# Brush Cutters: Stihl FS 240 vs. Husky 336 Fr....



## rideit (Jan 22, 2004)

Can't decide. 
How many of you are running four stroke brush/string cutters? I can't afford a 'really' pro one, (555, etc) so I think these are my two best 'bang for the buck' models that will run string, tri blade, and serrated blade. 
What are you guys running?


----------



## Cotharyus (Jun 21, 2012)

All things being equal, in my experience (though I can't claim any with that specific model) you're always better off in the long term buying the Stihl.


----------



## rideit (Jan 22, 2004)

Well, that boils down to the 2 stroke vs. 4 stroke question. The mechanic at our local store basically said, 'all other things being equal, you are always better off buying a 2 stroke'.
His POV was more power for less weight, and easy peasy to repair/rebuild, unlike a 4s.


----------



## Irishbuddha (Feb 25, 2004)

We have 2 Stihl 250 brush cutters and have been very happy with them. Both Stihl and Husqvarna as well as Jonsered are great. If you having a hard time making a decision I'd use what ever brand had the best mechanic in town.


----------



## LarryFahn (Jul 19, 2005)

The Nature Conservancy gave me a Stihl fs89 with the "bicycle handle" on it 6 years ago. It was used. It's a 2 stroke Fwiw. Using a 6" tri-blade cutter, we cut in 12 miles of Singletrack with 2 of them in 2 years. Now we maintain the trails. The trails are Blueberry bushes and scrub oak, so every inch needs to be cut back every other year. In other words, a lot of hard time and high rpm have been had in this Stihl. I've taken down 3-4" scrub oaks that I Rev up to 100%, hit the tree, back off, 100%,hit the tree... Of course I'm letting off the gas as It hits the tree. But after 6 years of 2-10 hour days, 20+ days a year, high rpm, heavy abuse, I can't recommend any thing else. 

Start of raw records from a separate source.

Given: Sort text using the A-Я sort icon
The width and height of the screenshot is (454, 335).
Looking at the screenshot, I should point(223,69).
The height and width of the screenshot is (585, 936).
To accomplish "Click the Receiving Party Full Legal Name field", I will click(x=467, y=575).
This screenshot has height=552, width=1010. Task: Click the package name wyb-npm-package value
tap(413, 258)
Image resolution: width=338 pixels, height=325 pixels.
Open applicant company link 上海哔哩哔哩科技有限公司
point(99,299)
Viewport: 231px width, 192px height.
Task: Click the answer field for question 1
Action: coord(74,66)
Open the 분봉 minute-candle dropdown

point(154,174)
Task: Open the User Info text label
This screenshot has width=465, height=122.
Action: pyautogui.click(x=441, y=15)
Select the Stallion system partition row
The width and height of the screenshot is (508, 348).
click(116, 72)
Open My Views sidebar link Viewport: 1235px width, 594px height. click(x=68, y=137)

Stihl doesn't sell their stuff at Lowes or Home Depot either. The place you buy it from will be the same certified place that fixes it... IF it breaks. That being said, a lot of their products are made in Virginia Beach, Virginia USA! 

I have an Echo backpack leaf blower that I bought from a local dealer, not a big box store, and I love it! Stihl 290 Farm Boss 16&18" bars and love it too. 

Husky is another great company that I feel you can't go wrong with, but in the case that you're looking for a machine similar to the one I've had so much experience with, I have to really push Stihl. You won't have any problems with it. 

Go with the Stihl. Ttyl, Fahn


----------



## rideit (Jan 22, 2004)

I would if Stihl still made a pro grade 2stroke. 
Going Husky, shopping today. 
Thanks, everyone.


----------



## LarryFahn (Jul 19, 2005)

The Stihl 250 is 2 stroke. Oh well. Ps, the 240 isn't in their newest catalog, but the 250 is.


----------



## rideit (Jan 22, 2004)

I checked out the 250, it is 1/2 the machine of the equivalently priced Husky, from what I can tell. 
Costs more base, less hp, no grass blade, doesn't accept 155 line, no saw blade, and comes with a less than chintzy harness. I couldn't see the value....


----------



## rideit (Jan 22, 2004)

Y'all can blame me for he rain, kids! 
Just picked up my 336 Fr 'Weed Whacker Of Doom', and it immediately started snaining....
Hoping it dries up tomorrow, I can't wait to play with this thing on the new trails I am forging at Snow King....


----------